Estudo americano usou gravações "gramaticais"

Macacos entendem frase simples, mas tropeçam em mais complexa

REINALDO JOSÉ LOPES
FREE-LANCE PARA A FOLHA

Simples sagüis parecem ser capazes de entender regras básicas de sintaxe -mas é bom não complicar o fraseado, porque os bichos logo se perdem, de acordo com uma dupla de biólogos americanos. Com a ajuda dos macacos e de uma gramática inventada, eles podem ter descoberto uma das características que tornam a linguagem humana única.
O traço proposto pelos pesquisadores é a chamada recursividade, a idéia de que o que acontece num trecho de uma frase, por exemplo, deve se refletir várias palavras adiante por uma questão de coerência. É mais ou menos o que acontece quando alguém começa uma frase com "se..." -independente do que vem depois, em algum momento um "então" ou similar deverá vir para arrematar o raciocínio da sentença.
É justamente isso que dá um nó nos miolos dos sagüis-cabeça-de-algodão (Saguinus oedipus), uma espécie da Colômbia, de acordo com William Tecumseh Fitch, da Universidade de Saint Andrews, no Reino Unido.
Para quem acha que era mesmo demais esperar tal nível de compreensão lingüística dos macaquinhos, Fitch é categórico: "A falha deles só não surpreende depois dos experimentos. O que as pessoas diziam antes de se descobrir que os pássaros têm estrutura frasal no seu canto? Eu certamente estou longe de saber o que esperar", disse o biólogo à Folha.
O teste com os sagüis, que ganharam seu nome por causa de um topete de pêlos brancos, é a primeira prova experimental de uma idéia proposta no ano passado por Fitch, seu colega Marc Hauser, da Universidade Harvard (EUA), e o célebre lingüista americano Noam Chomsky. O trio defende que a recursividade está entre os grandes saltos que possibilitaram a linguagem humana, já que ela permitiria combinações quase infinitas de frases.
"Escolhemos os sagüis principalmente porque tínhamos uma colônia deles em Harvard e também porque eles mostraram sucesso em muitos testes do gênero", conta Fitch, cujo trabalho sai hoje na revista americana "Science" (www.sciencemag.org).
Os vinte macacos foram divididos em duas "classes", e cada uma delas passou a receber "aulas" de dois tipos diferentes de gramática fictícia.
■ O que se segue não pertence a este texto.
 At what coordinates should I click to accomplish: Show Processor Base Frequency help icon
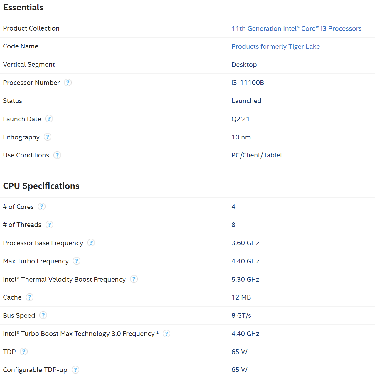(x=91, y=243)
As duas tinham dois tipos de sílaba, formada por uma consoante e uma vogal e apelidadas de A e B. Os bichos conseguiam diferenciá-las porque todas as sílabas A eram pronunciadas por uma mulher, enquanto as B eram proferidas por um homem.
A primeira gramática era ridiculamente simples: toda sílaba A era seguida por uma B. Já a segunda exigia uma sintaxe "espelhada": a primeira e a última sílaba eram A e B, e assim por diante (com limite de seis sílabas).
Os pesquisadores mediram, então, o domínio das regras que os animais adquiriram tocando seqüências certas ou erradas. O que aconteceu é que os bichos ficavam impassíveis quando estava tudo certo, mas olhavam para o alto-falante, aparentemente chocados com o "erro gramatical" quando o "texto" não obedecia às regras, no caso da gramática mais simples. No entanto, tanto podiam olhar quanto não olhar para o aparelho na segunda gramática.
A idéia dos pesquisadores é repetir o teste com bebês (já que a capacidade de entender linguagem parece preceder a de falar) e grandes macacos, os parentes mais próximos da humanidade.
"Esse tipo de gramática é um passo-chave para o poder expressivo da linguagem", diz Hauser. "Ela opera também em outros domínios, como a capacidade numérica, a música, a visão e, possivelmente, a moralidade", afirma o biólogo de Harvard.